- Born: Douglas Lawrence Gott 30 June 1950 (age 75) Melbourne, Victoria
- Australian rules footballer

Australian rules football career

Personal information
- Original team: Ivanhoe Amateurs (VAFA)
- Height: 191 cm (6 ft 3 in)
- Weight: 85 kg (187 lb)

Playing career^{1}
- Years: Club / Games (Goals)
- 1969–1977: Collingwood / 97 (26)
- ^{1} Playing statistics correct to the end of 1977.

Cricket information
- Batting: Right-handed
- Bowling: Right-arm fast-medium

Domestic team information
- 1973–74: Victoria
- First-class debut: 30 November 1973 Victoria v New Zealanders
- Last First-class: 18 January 1974 Victoria v New South Wales
- Only List A: 11 November 1973 Victoria v Western Australia

Career statistics
| Competition | First-class | List A |
| Matches | 4 | 1 |
| Runs scored | 33 | 34 |
| Batting average | – | – |
| 100s/50s | 0/0 | 0/0 |
| Top score | 21* | 34* |
| Balls bowled | 824 | 64 |
| Wickets | 9 | 0 |
| Bowling average | 45.33 | – |
| 5 wickets in innings | 0 | 0 |
| 10 wickets in match | 0 | n/a |
| Best bowling | 2/28 | 0/20 |
| Catches/stumpings | 4/– | 1/– |
- Source: CricketArchive, 16 December 2009

= Doug Gott =

Australian sportsman

Douglas Lawrence Gott (born 30 June 1950 in Melbourne) is a former Australian sportsman who played Australian rules football for Collingwood in the VFL and cricket for Victoria.

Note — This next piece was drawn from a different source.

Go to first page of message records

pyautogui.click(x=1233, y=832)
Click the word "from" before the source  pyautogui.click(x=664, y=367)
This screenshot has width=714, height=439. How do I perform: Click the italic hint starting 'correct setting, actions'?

A left footed defender, Gott also played several games as a centre half forward. He played in the drawn 1977 VFL Grand Final but didn't appear in the replay due to a cracked kneecap. It turned out to be a career-ending injury and he never managed another senior game.

Gott was also a talented cricketer and played in four first-class matches for Victoria in the 1973–74 summer and took nine wickets.